You must understand when to enter and when to exit. A trend is merely the general direction of pricing in the short, immediate, or long term. Some fads are fleeting, whilst others might persist for days, weeks, or even months.
However, you never know how long a certain trend will persist.
A technical instrument known as a moving average crossover can assist you in determining when to enter and exit a trade. When two different moving average lines cross over one another, this is referred to as a moving average crossover.
The crossover strategy may not capture exact tops and bottoms since moving averages are a lagging signal. However, it might assist you in identifying the bulk of a trend.
A moving average crossover system helps to answer these three questions:
1. Which direction might the price be trending (if at all)?
2. Where might be a potential entry point for a trend trade?
3. When might a trend be ending or reversing?
Simply plot a pair of moving averages on your chart and wait for a crossover.
If the moving averages cross, it may indicate that the trend is about to change, allowing you the opportunity to acquire a better entry. You can win more pips if you submit a better entry!
Let’s take another look at that daily chart of USD/JPY to help explain moving average crossover trading.
The pair was in a nice rise from roughly April to July. It peaked at roughly 124.00 before gradually declining. The 10 SMA crossed below the 20 SMA in the middle of July.
What happened after that?
A good downward trend!
You could have profited about a thousand pips if you had shorted at the crossover of the moving averages!
Of course, not every trade will result in a thousand-pip, hundred-pip, or even ten-pip profit.
It could be a loser, which means you’ll have to think about things like where to put your stop loss and when to take profits. You can’t just dive in without a plan!
Some traders will close out their position whenever a new crossover has occurred or the price has gone against the position by a predetermined number of pips.
Huck performs this in her HLHB system. She either exits when a fresh crossover occurs or has a 150-pip stop loss just in case.
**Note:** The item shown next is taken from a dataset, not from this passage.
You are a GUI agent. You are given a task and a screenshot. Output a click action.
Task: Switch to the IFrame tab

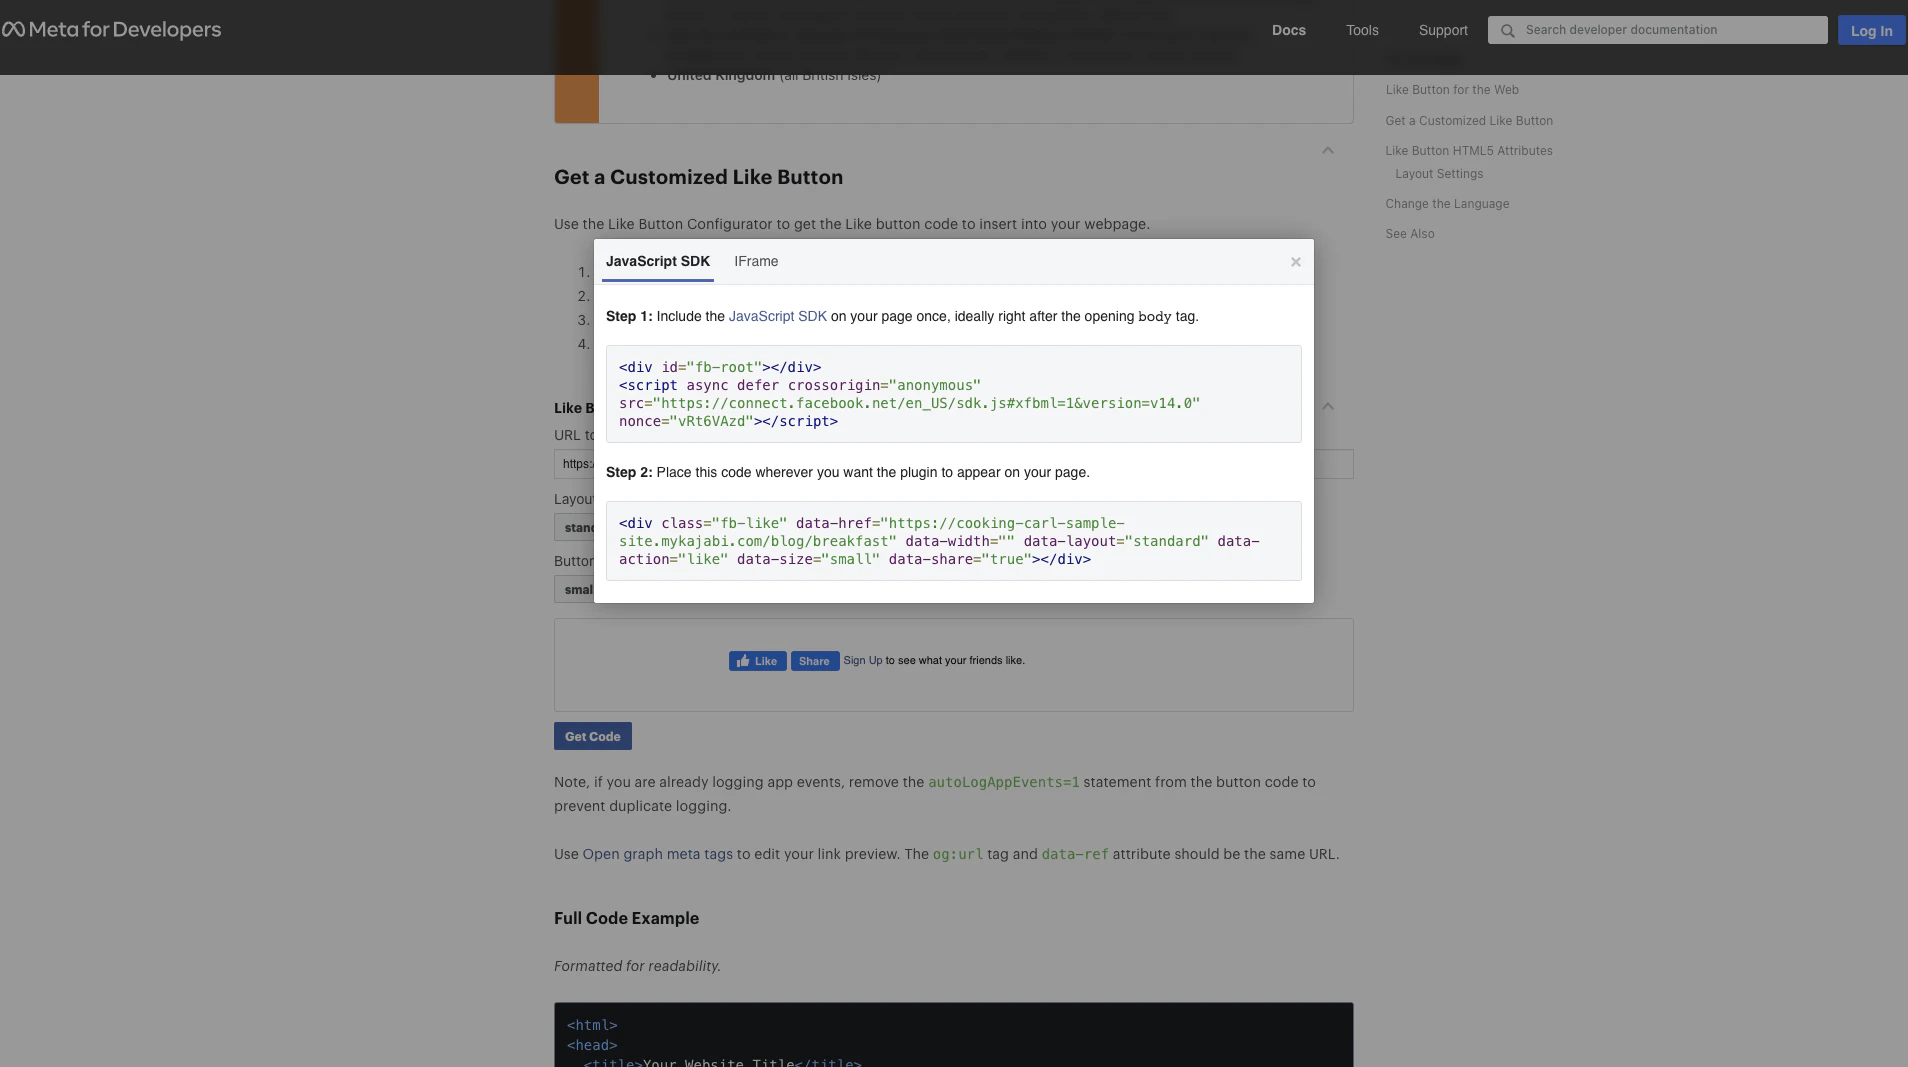(755, 261)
The reason for this is that you never know when the next crossing will occur. If you wait too long, you may injure yourself!
One thing to keep in mind with crossover systems is that, while they function great in a volatile and/or trending market, they don’t work so well when prices are range.
You will be bombarded with crossover signals, and you may be stopped out several times before catching another trend.
In conclusion, moving average crossovers can help you determine when a trend is likely to begin or end.
The crossover system provides distinct triggers for possible entry and exit places.
These triggers should be supported by a chart pattern or breakthroughs of support and resistance.